_Extract provided_.
#####

# Flickering screen when overclocking with 7.1 driver



## P4-630 (Jan 14, 2007)

I just installed the newest display driver and ati ccc, when I try to overclock my card, my screen starts to flicker. With previous drivers I did not had any problem with overclocking my x1950pro.


I have the same problem on win xp professional and  on my 64 bit version.


Anyone else this flickering screen when overclocking your 1950pro and the 7.1 drivers ?
Would anyone know what is causing the flickering with the new drivers?

If there is no solution,
I probably change to the december 2006 drivers.


Thanks for response


----------



## math (Jan 20, 2007)

I had the same problem with the same videocard (x1950 pro). Switched back to 6.12 and no problem whatsoever.

I don't know where this came from. I'll just stick to the 6.12 version untill the next update.


----------



## Lazzer408 (Jan 20, 2007)

#####

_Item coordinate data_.
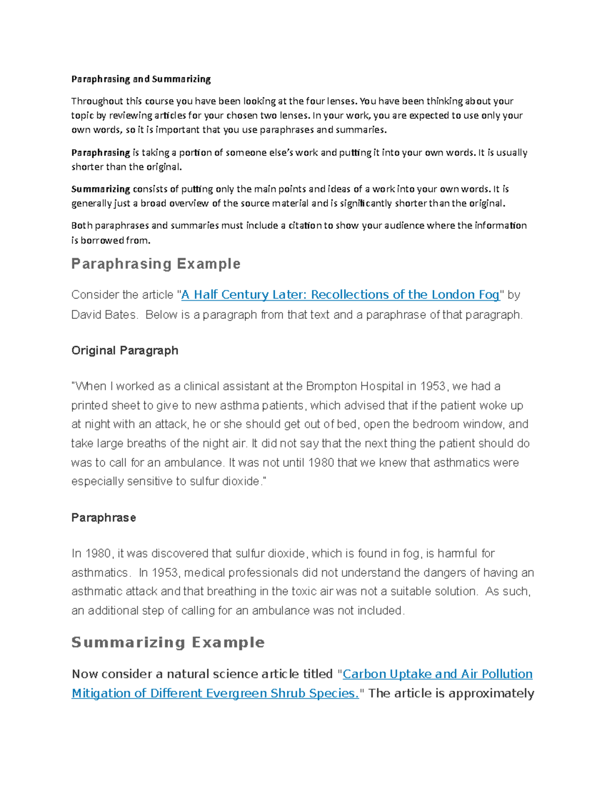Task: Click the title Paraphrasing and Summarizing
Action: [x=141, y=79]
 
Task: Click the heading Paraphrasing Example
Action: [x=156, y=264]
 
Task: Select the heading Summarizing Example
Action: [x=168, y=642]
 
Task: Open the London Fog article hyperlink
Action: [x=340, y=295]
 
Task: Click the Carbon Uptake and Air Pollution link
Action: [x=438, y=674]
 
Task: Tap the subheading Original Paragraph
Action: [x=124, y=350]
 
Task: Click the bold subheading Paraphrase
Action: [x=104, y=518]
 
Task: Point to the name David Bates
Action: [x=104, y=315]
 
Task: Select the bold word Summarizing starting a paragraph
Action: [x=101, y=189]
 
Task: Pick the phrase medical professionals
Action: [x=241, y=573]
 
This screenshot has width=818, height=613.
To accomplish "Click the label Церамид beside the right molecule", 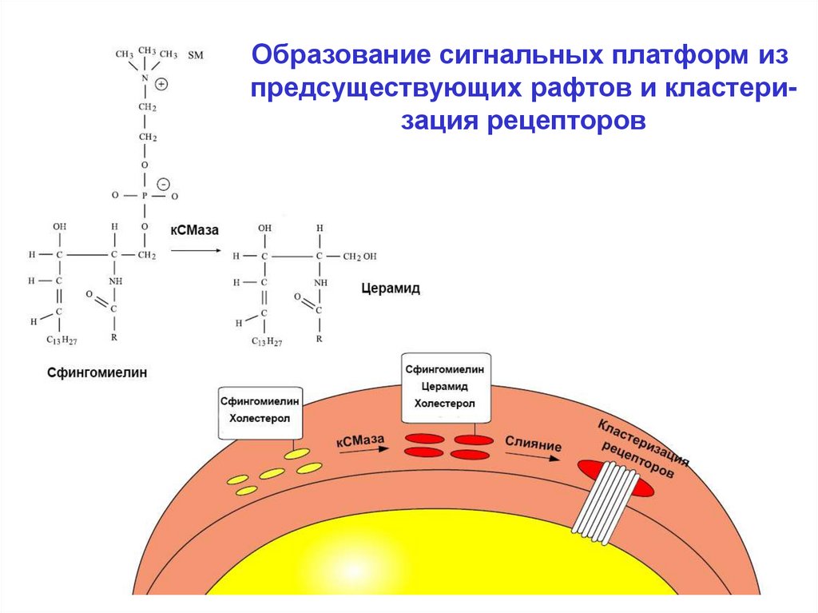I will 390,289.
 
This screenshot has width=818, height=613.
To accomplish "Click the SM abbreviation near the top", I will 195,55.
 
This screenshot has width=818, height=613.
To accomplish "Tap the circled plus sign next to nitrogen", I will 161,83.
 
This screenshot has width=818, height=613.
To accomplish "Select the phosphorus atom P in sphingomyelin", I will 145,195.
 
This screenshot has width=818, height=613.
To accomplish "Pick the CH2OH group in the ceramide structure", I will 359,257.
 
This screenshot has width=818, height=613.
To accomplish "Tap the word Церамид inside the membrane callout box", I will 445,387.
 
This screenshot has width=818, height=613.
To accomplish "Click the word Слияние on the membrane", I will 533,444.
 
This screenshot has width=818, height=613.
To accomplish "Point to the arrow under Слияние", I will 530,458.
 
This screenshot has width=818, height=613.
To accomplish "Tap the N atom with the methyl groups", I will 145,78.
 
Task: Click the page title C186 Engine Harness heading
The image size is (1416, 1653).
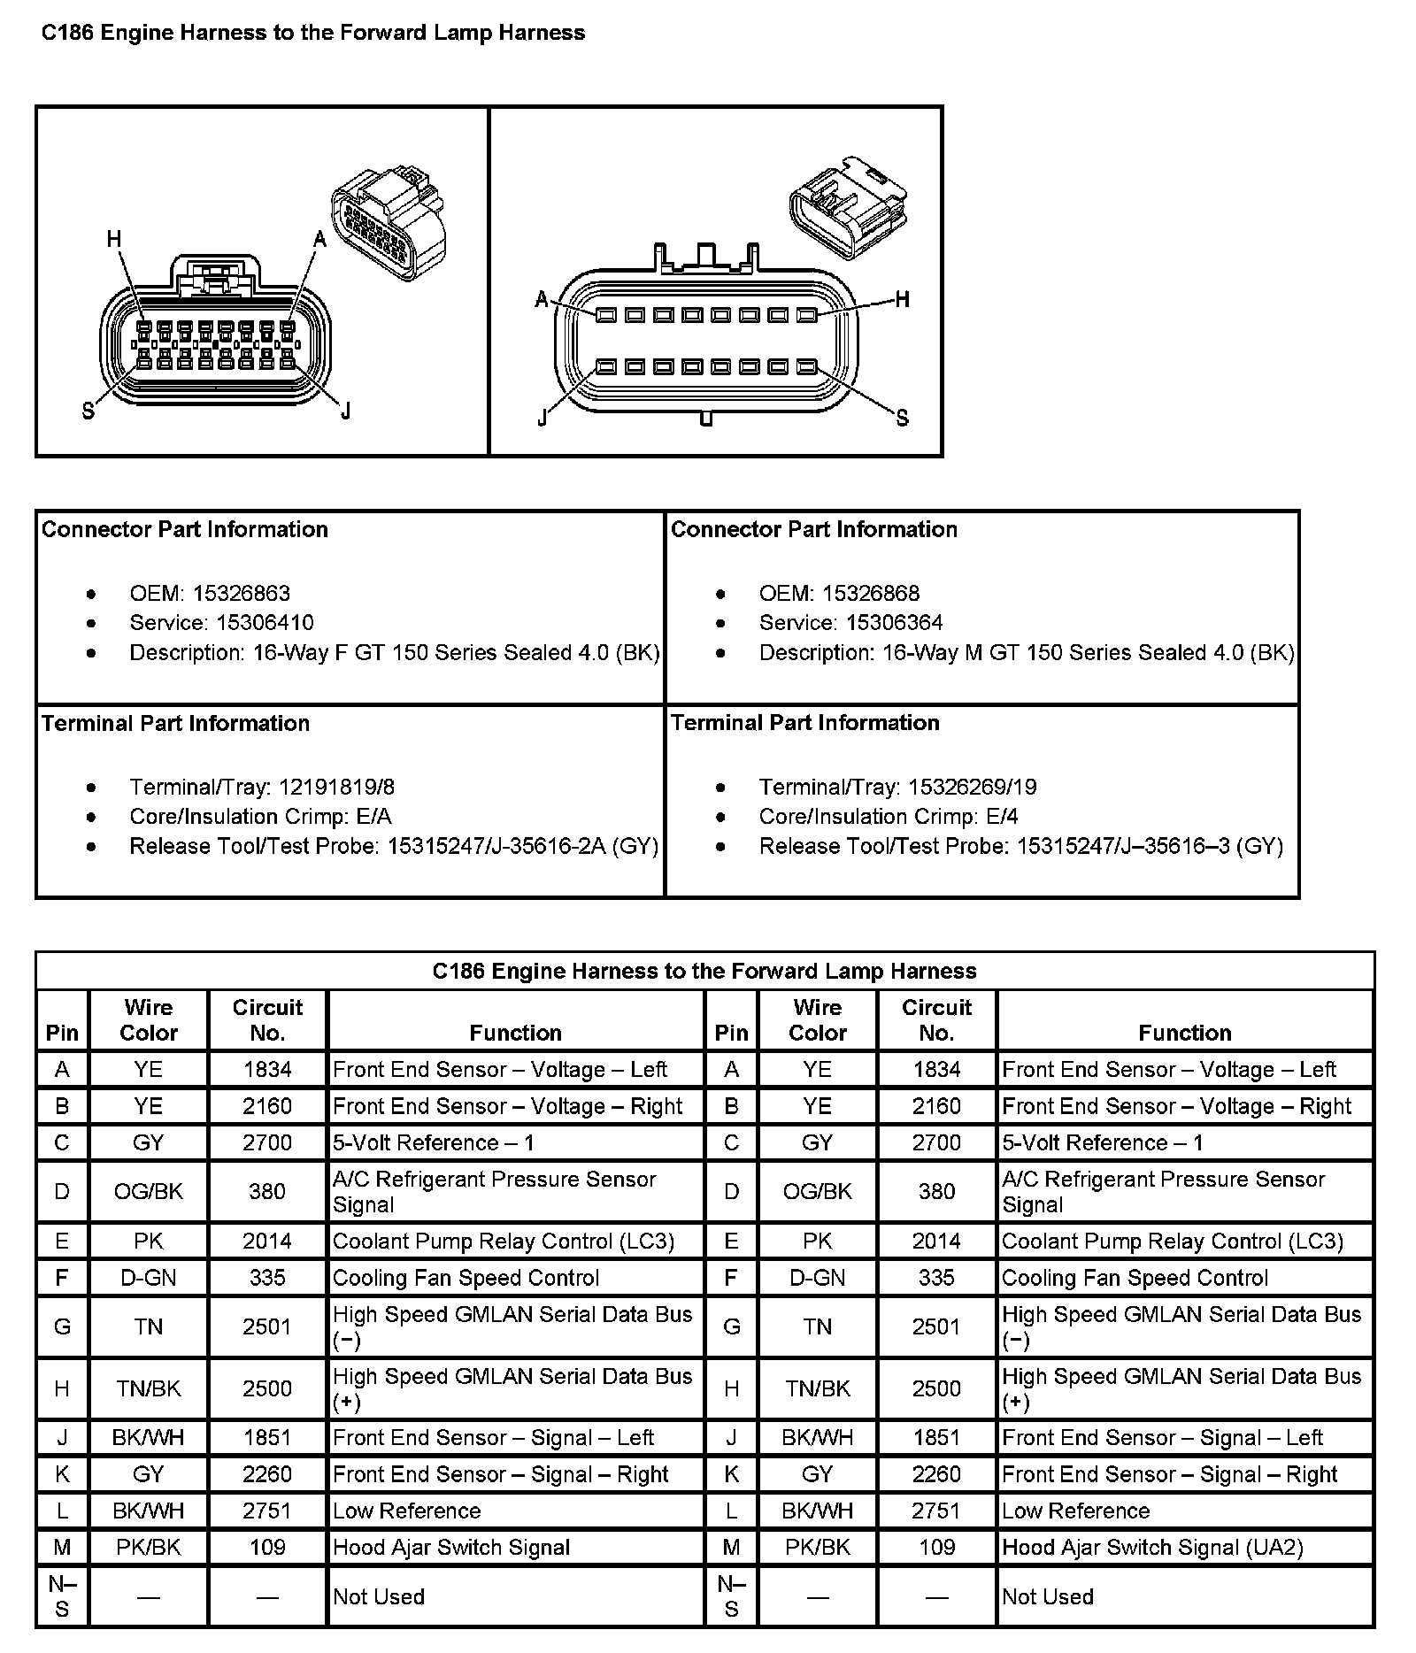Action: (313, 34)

#####

_Written task 1_.
Summarize the flickering thread in two sentences.
_Written task 2_.
Retype the part of the flickering thread that opens with the words containing "Thanks for response" and closes with "no problem whatsoever.".
These rows have no connection to the thread.

_Complete response 1_.
A user reports that after installing the newest display driver and ATI CCC, overclocking an X1950 Pro makes the screen flicker on both Win XP Professional and a 64-bit version, though previous drivers caused no such problem. Another user had the same problem with the same card and found no problem at all after switching back to 6.12.

_Complete response 2_.
Thanks for response


----------



## math (Jan 20, 2007)

I had the same problem with the same videocard (x1950 pro). Switched back to 6.12 and no problem whatsoever.